A fourth critical element is for communities to develop strong ecosystems of entrepreneur support organizations (ESO) and community development leaders to strengthen the internal systems of small businesses and cooperatives. These organizations can serve as powerful partners to government agencies by providing culturally relevant business support and investing in diverse mentorship opportunities. On-the-ground experience can be leveraged to build trust to broaden community beliefs about who can be a business owner. Importantly, capacity building services should be offered throughout the life of the business, not just upfront. Additionally, ESOs can build impactful coalitions with government to support the equitable deployment of micro- and small business relief funds. These activities can make the process of seeking support more approachable and easier to access.


Call to Action

Evidently, as noted above, systems change requires a range of interventions. The current lack of opportunities impacts everyone, not just LMI and BIPOC communities. Nobody can do everything, but everyone can do something. Below are some steps that key actors in the small business ecosystem can take:

Public and Nonprofit Institutions

  • Financially support ESOs and mission-based lenders to make capital accessible to BIPOC and LMI business owners.
  • Be intentional about building a local entrepreneurial pipeline among LMI and BIPOC communities through on-the-ground outreach.
  • Offer training, technical assistance, and mentorship that is tailored and culturally relevant at every stage of business ownership.
  • Prioritize small businesses in your supply chains by revising RFP [request for proposal] requirements to shift contracting to support local LMI and BIPOC businesses.

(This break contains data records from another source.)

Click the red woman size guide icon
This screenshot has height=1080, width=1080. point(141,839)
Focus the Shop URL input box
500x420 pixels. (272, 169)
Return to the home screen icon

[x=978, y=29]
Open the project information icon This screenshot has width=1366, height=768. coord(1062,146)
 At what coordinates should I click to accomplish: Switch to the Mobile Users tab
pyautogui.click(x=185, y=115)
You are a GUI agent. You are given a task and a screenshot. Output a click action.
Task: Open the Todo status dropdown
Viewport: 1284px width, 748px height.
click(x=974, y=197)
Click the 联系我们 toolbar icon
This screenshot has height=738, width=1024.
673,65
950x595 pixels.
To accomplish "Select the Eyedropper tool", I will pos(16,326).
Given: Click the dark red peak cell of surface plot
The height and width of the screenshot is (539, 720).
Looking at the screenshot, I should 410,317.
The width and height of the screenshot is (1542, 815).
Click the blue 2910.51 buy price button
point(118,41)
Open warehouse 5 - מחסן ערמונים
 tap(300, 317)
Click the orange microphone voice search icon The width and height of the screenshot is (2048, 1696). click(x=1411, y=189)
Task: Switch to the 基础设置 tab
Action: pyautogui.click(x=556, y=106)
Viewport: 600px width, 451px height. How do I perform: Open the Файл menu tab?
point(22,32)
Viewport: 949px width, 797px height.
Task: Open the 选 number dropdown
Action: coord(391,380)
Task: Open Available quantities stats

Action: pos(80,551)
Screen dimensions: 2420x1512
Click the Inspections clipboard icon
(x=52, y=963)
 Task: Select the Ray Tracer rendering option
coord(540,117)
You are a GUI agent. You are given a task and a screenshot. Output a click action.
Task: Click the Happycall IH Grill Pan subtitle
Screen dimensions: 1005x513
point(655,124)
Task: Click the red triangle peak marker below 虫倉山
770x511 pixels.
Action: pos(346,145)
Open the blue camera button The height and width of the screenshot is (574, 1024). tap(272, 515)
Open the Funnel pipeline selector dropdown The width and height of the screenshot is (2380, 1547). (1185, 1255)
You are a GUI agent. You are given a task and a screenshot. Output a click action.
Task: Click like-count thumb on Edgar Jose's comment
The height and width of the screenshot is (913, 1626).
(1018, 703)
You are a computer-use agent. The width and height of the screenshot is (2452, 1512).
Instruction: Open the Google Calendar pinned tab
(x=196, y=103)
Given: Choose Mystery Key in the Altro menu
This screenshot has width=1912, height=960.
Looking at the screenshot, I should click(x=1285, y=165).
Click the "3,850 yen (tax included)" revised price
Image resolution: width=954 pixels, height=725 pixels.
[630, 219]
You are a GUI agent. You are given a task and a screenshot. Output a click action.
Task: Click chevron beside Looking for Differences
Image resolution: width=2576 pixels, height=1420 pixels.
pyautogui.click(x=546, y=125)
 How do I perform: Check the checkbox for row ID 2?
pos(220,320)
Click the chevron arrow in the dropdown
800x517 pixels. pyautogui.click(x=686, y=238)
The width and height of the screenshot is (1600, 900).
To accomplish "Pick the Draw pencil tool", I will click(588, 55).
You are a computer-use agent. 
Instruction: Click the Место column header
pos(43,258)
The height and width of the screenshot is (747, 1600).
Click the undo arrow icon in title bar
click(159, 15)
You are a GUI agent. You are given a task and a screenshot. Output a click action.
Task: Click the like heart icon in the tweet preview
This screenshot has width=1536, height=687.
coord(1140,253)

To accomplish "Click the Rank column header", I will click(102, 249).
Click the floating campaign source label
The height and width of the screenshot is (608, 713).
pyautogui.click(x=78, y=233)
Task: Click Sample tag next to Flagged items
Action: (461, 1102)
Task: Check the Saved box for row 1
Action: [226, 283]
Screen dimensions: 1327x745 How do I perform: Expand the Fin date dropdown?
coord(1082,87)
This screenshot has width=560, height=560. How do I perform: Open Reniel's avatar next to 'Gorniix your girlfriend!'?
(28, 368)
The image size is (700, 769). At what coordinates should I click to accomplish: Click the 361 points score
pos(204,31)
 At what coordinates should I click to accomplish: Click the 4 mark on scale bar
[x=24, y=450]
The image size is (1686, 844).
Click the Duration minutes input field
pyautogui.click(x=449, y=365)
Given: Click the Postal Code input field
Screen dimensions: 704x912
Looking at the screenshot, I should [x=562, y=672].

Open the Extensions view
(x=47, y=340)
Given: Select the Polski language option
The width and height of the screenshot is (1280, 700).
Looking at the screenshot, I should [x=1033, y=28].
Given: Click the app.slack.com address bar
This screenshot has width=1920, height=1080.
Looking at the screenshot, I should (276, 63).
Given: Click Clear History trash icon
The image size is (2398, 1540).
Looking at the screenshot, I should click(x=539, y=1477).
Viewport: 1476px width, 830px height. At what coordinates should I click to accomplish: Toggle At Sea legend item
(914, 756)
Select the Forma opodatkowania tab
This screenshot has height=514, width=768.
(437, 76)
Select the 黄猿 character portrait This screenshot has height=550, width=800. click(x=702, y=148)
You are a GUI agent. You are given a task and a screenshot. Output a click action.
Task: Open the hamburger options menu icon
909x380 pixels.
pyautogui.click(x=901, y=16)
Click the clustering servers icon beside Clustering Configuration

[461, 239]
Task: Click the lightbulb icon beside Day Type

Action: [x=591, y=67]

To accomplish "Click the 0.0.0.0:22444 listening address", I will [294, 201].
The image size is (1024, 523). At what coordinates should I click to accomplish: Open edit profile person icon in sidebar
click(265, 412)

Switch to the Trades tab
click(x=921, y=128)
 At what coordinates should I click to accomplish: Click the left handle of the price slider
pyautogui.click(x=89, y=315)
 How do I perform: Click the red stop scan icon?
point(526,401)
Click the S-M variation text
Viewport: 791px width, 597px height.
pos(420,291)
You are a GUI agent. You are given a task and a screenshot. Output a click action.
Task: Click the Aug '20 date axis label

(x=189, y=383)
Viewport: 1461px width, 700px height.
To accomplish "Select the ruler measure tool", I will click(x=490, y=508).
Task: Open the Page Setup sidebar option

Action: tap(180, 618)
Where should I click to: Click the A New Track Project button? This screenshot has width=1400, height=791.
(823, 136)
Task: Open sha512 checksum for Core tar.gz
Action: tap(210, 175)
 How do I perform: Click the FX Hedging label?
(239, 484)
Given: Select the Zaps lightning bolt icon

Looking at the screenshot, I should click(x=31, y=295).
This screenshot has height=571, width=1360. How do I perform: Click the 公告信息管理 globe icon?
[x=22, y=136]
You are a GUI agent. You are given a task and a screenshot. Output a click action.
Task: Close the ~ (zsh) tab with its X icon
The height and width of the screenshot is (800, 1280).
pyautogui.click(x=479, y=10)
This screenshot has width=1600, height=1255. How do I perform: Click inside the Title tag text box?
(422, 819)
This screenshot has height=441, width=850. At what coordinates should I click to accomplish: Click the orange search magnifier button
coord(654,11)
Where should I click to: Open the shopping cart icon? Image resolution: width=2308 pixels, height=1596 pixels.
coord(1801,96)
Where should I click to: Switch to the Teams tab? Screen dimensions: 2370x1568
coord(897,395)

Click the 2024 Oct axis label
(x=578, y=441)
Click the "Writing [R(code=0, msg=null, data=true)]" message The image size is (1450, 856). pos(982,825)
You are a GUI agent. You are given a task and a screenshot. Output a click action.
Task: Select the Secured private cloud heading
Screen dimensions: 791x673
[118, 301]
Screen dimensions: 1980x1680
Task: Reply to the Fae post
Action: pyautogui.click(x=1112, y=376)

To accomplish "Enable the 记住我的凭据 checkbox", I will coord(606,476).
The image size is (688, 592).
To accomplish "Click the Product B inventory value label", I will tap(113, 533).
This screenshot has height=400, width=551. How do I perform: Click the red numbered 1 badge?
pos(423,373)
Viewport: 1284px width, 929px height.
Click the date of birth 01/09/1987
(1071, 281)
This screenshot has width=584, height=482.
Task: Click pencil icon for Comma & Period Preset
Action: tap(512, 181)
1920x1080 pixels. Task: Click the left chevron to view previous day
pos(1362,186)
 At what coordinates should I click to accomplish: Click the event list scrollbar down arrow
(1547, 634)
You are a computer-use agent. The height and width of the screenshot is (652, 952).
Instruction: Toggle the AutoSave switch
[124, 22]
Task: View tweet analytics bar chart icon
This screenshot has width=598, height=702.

Federal, State, and Local Government

  • Support and design loan guarantee programs that assist historically marginalized groups and employee-owned businesses.
  • Prioritize small businesses in the business contracting process by revising RFP requirements to ensure that they are not exclusionary.
  • Align policy to create a public bank.
  • End subsidies for big box stores and use those resources to support small business development in LMI and BIPOC communities.


  • Build trust with LMI and BIPOC communities.
  • Revise business practices to better serve LMI and BIPOC communities.
  • Financially support ESOs and mission-based lenders to fill gaps.

Small Businesses Owners

  • Do business with other local, small businesses—thereby creating a network of support amongst peers.
  • Mentor newer small business owners to build the network and advocate for supportive local policy.

The need to build a more economically and racially just small business ecosystem is urgent; such an ecosystem would benefit millions of people in our nation’s BIPOC and LMI communities. Implementing these recommendations across a range of institutions can make a vital difference in community well-being.

Of course, equitable access to capital cannot take place in isolation. Rather, it must occur alongside the meeting of other vital community needs, such as access to housing, education, transportation, quality employment, and community supports. The path to an economy that supports small business owners in BIPOC and LMI communities is not easy. But by adopting a systemic approach, it becomes possible.